PAUSE FOR REFLECTION
by Ken Rolheiser
Lent, Deuteronomy and chocolate

On a recent Sunday morning in Lent, I was looking around the church and seeing a very sparse attendance. My thoughts were on Lent and everyone’s concern about what to give up for Lent. The answer that morning was, “Go to church on Sunday.” Start a regular prayer life and be faithful to it. Show up! Don’t worry about giving up chocolate.

The readings for Lent include Deuteronomy and that is no accident. Forty years of wandering (or is it wondering) in the desert should have taught God’s people something about faithful reliance on God. The first verses appeal to the people to be faithful and obedient, and in particular to keep clear of all possible idolatry.

In Chapter 5 Moses presents the Ten Commandments to the people. First and foremost, we must be faithful to the one God and not follow idols. That applies to Sunday mornings.
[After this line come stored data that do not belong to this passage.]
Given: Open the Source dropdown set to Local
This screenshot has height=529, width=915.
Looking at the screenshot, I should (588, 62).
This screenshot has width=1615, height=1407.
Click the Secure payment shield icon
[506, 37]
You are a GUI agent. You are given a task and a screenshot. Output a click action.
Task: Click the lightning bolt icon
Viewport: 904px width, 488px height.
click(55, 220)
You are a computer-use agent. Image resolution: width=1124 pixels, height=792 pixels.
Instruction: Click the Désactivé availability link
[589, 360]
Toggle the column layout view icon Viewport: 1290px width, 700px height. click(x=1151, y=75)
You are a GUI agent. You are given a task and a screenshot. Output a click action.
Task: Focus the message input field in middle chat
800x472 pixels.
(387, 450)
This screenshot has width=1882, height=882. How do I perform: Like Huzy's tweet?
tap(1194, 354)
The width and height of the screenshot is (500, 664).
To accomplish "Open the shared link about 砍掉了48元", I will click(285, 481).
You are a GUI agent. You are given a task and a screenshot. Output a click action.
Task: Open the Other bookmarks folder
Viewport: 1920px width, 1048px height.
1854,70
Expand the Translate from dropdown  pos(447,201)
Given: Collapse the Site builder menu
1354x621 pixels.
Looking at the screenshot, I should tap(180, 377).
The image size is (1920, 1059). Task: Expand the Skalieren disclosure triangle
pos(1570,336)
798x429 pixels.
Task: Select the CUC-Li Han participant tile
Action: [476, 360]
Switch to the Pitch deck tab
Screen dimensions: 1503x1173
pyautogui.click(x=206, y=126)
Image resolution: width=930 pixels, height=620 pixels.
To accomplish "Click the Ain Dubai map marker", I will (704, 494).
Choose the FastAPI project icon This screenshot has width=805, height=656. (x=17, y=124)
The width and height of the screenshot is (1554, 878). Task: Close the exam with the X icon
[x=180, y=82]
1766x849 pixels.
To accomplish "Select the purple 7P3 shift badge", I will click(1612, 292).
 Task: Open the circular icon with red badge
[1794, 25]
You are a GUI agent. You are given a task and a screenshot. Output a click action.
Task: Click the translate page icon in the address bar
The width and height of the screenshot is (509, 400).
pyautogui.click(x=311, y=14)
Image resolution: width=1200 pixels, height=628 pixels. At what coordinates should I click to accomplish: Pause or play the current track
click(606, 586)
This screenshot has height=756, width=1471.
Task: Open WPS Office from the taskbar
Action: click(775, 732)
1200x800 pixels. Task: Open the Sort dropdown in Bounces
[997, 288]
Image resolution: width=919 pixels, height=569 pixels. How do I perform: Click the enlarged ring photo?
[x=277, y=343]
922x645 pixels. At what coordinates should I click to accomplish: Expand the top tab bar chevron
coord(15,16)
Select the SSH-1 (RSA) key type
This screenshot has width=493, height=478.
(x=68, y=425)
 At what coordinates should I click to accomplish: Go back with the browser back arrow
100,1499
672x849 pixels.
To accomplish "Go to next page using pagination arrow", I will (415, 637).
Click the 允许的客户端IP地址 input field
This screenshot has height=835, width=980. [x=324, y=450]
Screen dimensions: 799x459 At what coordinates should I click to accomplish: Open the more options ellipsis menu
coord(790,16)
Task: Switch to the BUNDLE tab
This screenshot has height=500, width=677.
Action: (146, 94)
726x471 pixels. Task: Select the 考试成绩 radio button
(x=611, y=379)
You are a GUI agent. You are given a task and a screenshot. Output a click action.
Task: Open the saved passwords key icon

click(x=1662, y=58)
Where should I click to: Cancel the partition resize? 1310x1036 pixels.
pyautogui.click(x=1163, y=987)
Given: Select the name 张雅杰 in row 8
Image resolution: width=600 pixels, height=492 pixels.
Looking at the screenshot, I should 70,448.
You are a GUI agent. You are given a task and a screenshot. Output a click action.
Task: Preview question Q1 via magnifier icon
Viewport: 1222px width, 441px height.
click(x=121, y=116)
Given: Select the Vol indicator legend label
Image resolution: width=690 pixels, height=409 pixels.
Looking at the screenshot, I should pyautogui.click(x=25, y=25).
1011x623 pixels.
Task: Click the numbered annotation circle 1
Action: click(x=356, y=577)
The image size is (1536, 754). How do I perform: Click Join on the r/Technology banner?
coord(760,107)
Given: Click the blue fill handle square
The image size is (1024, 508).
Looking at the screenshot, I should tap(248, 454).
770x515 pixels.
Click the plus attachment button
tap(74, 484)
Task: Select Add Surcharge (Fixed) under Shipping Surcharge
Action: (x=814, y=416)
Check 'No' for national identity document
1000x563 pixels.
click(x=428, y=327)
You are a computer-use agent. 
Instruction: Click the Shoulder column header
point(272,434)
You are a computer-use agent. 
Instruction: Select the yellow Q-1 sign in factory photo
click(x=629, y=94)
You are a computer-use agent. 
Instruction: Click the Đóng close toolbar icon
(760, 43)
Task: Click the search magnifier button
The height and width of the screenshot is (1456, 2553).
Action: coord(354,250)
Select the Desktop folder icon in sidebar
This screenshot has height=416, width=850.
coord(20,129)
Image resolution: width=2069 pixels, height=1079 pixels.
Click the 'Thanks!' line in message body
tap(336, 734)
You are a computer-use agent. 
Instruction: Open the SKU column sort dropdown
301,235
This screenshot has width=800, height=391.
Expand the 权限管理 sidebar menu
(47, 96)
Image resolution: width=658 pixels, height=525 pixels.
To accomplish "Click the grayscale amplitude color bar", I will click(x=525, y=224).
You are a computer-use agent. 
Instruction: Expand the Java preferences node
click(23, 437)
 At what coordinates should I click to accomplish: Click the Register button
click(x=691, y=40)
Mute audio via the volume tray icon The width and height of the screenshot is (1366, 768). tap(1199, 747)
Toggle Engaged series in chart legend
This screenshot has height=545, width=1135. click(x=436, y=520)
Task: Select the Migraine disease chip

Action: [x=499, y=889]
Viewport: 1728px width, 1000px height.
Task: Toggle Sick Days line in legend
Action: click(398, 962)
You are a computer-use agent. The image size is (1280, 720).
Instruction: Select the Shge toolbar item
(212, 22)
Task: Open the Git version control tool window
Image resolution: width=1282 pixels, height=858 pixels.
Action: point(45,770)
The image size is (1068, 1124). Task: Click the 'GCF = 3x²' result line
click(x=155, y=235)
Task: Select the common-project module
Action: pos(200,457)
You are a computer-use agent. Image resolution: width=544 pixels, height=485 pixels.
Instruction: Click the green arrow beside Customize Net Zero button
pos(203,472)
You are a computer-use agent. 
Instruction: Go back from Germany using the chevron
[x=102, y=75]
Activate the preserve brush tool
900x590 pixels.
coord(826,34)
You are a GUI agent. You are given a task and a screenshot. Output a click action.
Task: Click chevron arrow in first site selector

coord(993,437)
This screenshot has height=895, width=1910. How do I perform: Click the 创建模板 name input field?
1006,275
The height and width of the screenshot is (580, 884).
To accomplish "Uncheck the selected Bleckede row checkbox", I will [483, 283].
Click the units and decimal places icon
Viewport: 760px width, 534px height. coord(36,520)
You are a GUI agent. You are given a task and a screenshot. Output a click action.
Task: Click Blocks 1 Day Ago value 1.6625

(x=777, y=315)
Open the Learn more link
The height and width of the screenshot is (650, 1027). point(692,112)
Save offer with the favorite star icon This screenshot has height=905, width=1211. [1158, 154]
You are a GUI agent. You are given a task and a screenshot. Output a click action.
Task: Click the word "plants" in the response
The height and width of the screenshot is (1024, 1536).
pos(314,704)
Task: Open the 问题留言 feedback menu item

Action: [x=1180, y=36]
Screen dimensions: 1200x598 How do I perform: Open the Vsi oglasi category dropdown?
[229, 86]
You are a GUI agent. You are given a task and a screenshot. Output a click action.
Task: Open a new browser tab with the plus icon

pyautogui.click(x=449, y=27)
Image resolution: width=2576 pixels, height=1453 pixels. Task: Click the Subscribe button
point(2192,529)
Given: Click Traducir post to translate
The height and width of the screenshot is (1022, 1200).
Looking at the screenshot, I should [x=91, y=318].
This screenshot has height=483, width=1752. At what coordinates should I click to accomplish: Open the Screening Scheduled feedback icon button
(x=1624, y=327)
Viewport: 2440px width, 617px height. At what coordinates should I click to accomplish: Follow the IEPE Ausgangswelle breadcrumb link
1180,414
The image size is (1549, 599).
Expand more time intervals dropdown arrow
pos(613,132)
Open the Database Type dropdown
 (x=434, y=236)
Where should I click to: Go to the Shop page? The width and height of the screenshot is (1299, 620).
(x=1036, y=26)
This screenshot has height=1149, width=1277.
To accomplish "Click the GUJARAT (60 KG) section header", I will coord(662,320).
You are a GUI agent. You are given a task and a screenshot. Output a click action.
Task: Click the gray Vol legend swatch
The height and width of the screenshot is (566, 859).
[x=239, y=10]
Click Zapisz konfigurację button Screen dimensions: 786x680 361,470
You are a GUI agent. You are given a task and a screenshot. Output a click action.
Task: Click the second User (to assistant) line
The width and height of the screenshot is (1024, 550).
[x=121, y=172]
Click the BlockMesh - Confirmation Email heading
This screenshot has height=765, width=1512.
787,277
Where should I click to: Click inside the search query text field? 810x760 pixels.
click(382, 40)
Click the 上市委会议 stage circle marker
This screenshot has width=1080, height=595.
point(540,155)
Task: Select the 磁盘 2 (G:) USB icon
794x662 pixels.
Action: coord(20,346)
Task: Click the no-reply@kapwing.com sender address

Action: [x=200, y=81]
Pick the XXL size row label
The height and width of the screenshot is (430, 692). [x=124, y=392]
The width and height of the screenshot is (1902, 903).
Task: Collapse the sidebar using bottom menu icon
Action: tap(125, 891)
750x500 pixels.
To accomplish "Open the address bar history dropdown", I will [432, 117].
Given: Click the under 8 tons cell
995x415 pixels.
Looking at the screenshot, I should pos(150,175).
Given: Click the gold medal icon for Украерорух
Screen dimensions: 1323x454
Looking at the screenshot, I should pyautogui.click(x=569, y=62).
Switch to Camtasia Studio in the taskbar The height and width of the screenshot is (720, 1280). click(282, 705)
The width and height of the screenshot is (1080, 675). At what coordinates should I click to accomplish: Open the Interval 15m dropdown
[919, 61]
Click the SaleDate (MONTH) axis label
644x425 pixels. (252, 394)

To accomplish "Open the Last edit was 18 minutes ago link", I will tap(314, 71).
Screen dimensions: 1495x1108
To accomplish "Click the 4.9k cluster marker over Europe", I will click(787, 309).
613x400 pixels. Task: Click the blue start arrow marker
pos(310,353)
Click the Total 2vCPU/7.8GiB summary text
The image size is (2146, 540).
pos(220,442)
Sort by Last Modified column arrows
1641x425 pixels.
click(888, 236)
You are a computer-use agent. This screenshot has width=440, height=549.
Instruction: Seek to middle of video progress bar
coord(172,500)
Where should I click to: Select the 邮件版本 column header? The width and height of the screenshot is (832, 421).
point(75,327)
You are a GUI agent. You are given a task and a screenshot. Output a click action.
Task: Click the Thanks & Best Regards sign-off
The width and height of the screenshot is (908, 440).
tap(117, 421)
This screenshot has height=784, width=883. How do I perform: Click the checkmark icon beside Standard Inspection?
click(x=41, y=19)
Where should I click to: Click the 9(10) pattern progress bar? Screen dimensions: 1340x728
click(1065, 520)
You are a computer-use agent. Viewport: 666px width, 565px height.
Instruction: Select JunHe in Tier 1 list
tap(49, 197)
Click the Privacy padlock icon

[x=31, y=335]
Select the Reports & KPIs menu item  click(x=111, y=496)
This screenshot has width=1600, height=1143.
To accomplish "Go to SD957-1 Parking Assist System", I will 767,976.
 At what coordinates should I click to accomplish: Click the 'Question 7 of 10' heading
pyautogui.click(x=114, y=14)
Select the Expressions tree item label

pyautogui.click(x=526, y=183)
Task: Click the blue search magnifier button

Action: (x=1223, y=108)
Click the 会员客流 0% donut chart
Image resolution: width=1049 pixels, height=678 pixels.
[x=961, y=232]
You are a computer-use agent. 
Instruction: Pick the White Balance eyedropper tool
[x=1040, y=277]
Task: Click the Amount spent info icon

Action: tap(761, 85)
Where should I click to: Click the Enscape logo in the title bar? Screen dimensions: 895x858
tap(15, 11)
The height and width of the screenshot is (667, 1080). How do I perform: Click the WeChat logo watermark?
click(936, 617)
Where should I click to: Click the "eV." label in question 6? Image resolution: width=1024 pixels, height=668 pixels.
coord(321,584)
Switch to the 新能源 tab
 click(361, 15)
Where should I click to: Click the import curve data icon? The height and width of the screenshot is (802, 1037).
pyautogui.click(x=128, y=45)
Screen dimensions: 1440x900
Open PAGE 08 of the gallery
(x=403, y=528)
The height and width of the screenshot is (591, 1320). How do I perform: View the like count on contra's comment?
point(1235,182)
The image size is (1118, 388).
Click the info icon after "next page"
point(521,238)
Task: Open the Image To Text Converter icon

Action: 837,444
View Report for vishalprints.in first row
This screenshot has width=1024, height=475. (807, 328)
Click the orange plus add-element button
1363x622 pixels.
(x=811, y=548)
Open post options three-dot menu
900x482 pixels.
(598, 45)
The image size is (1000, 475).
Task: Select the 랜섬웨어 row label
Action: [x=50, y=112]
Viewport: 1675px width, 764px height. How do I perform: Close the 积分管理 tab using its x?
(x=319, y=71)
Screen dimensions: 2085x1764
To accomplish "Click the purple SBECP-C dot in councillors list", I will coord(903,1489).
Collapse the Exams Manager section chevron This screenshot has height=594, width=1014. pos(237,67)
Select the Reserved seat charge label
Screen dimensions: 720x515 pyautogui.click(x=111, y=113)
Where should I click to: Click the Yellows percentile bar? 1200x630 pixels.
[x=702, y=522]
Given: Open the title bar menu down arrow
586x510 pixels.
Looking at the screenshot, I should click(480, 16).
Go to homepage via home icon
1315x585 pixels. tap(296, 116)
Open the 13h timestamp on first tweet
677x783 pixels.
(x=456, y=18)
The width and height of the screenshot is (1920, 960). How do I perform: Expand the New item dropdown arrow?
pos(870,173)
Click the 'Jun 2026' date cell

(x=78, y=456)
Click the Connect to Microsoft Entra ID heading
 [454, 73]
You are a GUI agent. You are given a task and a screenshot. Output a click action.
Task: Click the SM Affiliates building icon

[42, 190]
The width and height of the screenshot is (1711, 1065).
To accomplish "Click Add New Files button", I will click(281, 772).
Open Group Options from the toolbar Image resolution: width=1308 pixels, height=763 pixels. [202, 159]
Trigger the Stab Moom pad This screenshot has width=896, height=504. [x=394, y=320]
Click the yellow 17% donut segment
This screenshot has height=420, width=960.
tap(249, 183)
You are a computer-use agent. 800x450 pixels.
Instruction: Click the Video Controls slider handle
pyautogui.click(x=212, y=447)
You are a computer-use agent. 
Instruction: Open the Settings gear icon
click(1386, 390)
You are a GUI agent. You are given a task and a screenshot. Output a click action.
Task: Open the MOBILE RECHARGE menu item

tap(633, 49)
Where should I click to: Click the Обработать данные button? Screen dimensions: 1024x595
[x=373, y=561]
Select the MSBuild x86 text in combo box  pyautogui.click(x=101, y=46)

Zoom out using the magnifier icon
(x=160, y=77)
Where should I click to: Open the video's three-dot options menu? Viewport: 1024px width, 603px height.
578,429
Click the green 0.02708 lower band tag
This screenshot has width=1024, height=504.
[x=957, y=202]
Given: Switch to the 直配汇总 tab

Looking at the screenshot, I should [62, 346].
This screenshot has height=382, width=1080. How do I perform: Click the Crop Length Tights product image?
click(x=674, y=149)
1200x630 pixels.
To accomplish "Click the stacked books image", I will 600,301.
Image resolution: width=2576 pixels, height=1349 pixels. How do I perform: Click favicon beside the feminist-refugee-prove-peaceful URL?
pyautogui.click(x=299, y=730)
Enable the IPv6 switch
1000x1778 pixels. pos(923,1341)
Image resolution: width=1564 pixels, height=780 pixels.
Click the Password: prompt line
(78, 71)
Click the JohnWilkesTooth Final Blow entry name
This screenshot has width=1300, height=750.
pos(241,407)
There follows an appeal to the people to be faithful and obedient. Avoid idolatry. And a resume of Israel’s moral and civil statutes, testimonies and judgments follows.

Chapter 11 ends with a directive to teach all this to our children. State them over and over again, whether at rest or at your rising. Put it on our doorposts! Do we pass on the faith of our fathers to our children? Our example is so important. Go to church!

Chapters 12-26 deals with a code of special statutes concerning worship, purity, tithes, the three annual feasts, the administration of justice, kings, priests, prophets, war, and the private and social life of the people. Holiness is its ideal. 

Our faithfulness extends to how we treat our neighbors and to all the liturgical celebrations in the church. We need to show up for all these celebrations; not just as C.E.O.’s (Christmas and Easter Only).

If we accept the terms of our covenant – that Yahweh is our God and we are his people, following his laws – then we will inherit the blessings and not the curses. Chapter 27 lists a dozen curses, but Chapter 28 lists the blessings on all our undertakings – a great store of good things, a people consecrated to God. 

There is a great pay-off for making the correct choice: “As for me and my house, we will serve the Lord” (Joshua 24:15). The Book of Joshua follows the book of Deuteronomy and the Lord leads him to the promised land.

Father Michael Rennier, a convert to Catholicism, shares his Easter experience and its promise. Rennier quotes a passage from Ursula Guin’s novel The Dispossessed: “If you can see a thing whole, it seems that it’s always beautiful … [but]close up, a world’s all dirt and rocks… You need distance. …” 

"The way to see how beautiful life is,” Rennier says, “is from the vantage point of death.” Lent can give us that experience of seeing the whole of our lives from the vantage point of death. “Contemplating our mortality is an invaluable exercise because it reveals the whole of our lives – the beginning, the middle, the end.”

Through Lent and Easter we celebrate Christ’s Resurrection as something that still happens to us. Each of us receives the gift of new life and the power to accept it and to live by it. This gift changes everything in this world, including death.

Death is no more. We will face it someday, but Christ has changed the nature of death and made it a passage – a Passover.